Peter, I want to thank you for the time you have taken out to answer. You post is HUGELY helpful and most importantly encouraging thanks.
Originally Posted By: Tromboniator
Again in general, the roles with more lines, or more lines spoken about them, are the ones more central to the action, so that the plot action is driven by who they are, how they must act, so in that sense the writing is limiting, but in a positive way.

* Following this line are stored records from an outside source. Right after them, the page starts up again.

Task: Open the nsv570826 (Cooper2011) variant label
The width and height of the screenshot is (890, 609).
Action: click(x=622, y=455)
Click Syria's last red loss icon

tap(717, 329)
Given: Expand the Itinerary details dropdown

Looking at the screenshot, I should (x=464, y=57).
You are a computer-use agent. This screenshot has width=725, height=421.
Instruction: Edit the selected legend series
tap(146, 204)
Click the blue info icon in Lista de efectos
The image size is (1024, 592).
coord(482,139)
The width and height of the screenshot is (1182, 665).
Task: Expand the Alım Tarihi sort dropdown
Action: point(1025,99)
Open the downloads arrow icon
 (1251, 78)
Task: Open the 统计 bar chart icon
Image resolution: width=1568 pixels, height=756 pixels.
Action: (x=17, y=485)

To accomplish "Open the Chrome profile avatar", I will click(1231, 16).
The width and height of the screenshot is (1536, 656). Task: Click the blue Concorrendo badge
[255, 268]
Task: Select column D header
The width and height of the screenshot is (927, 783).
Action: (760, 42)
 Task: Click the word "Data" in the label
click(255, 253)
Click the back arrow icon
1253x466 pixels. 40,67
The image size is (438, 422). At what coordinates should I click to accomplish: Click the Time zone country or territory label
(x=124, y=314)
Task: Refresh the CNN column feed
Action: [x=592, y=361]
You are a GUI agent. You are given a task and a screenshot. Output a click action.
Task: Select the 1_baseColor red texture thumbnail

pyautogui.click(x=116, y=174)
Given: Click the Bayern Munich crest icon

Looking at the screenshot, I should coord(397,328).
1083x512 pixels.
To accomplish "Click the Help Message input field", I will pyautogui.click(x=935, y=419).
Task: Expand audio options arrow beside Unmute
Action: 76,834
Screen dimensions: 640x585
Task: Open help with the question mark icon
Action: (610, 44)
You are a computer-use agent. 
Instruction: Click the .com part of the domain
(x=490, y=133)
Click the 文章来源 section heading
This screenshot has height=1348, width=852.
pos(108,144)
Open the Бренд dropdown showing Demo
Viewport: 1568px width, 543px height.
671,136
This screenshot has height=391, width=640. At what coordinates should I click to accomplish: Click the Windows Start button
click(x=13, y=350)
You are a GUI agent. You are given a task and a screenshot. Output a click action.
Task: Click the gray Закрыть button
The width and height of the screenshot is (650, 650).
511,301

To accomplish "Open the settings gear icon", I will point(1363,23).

Thanks for anwering this. This is what I wanted to/needed to know.
Originally Posted By: Tromboniator

The so-called minor characters (I'm a very egalitarian person: I do not believe that the the larger the role the more important it is. It is the same with the people playing the roles; and I despise actors who think they're inherently superior to, and more intelligent than, the shy young woman who's running the sound.) have to be built in a more round-about way. If the playwright gives you:

Mitzi's hotel room. A knock on the door. Mitzi sighs, throws back her Scotch, opens the door.

OFFICER CRAIGMEYER
Ma'am, the sergeant would like to see you down in the lobby. Five minutes.

That's all there is of Officer Craigmeyer. Say that the role has been given to a 60+ year-old male who can pass for late 40s. That limits the character far more than the playwright did, but tells us nothing about how he should deliver his one line. Almost anybody who can speak English could deliver the line and the play would go on, but if it's done without a sense of the character it'll stand out as a bad moment in the play, possibly the only thing the audience will remember. The actor has to put the cop's world into that line: he played football in high school; got kicked out of Harvard for some unproven infraction; twenty-five years on and off the police force; this is his first week back at work after recovering from a shooting; he hates women, and his sergeant is a woman. So, as we see, is Mitzi. All these things, and a zillion more, can contribute to that one line, none of it from the playwright, but it has to be believable, has to fit the play.
What I really liked about this is not only have you said how to do a background study but you have made the studyt relavant to the plot by having it explain or connect to the brief one line interaction between the cop and mitzi. The words are plain the tone would be perhaps derisive. Wow! Learnt something there.
Originally Posted By: Tromboniator

All for now: past my bedtime.

Peter

If I weren't lame, I would have been an actor and benefited from this as an actor too. Thanks Peter.
NB: although they say writing is an extension of acting. I noticed the lines of the cop do reflect the study. They are curt and would fit perfectly. How I enjoy this beautiful dance of writing and acting! Thanks again.

Last edited by Avy; 03/16/11 02:39 AM.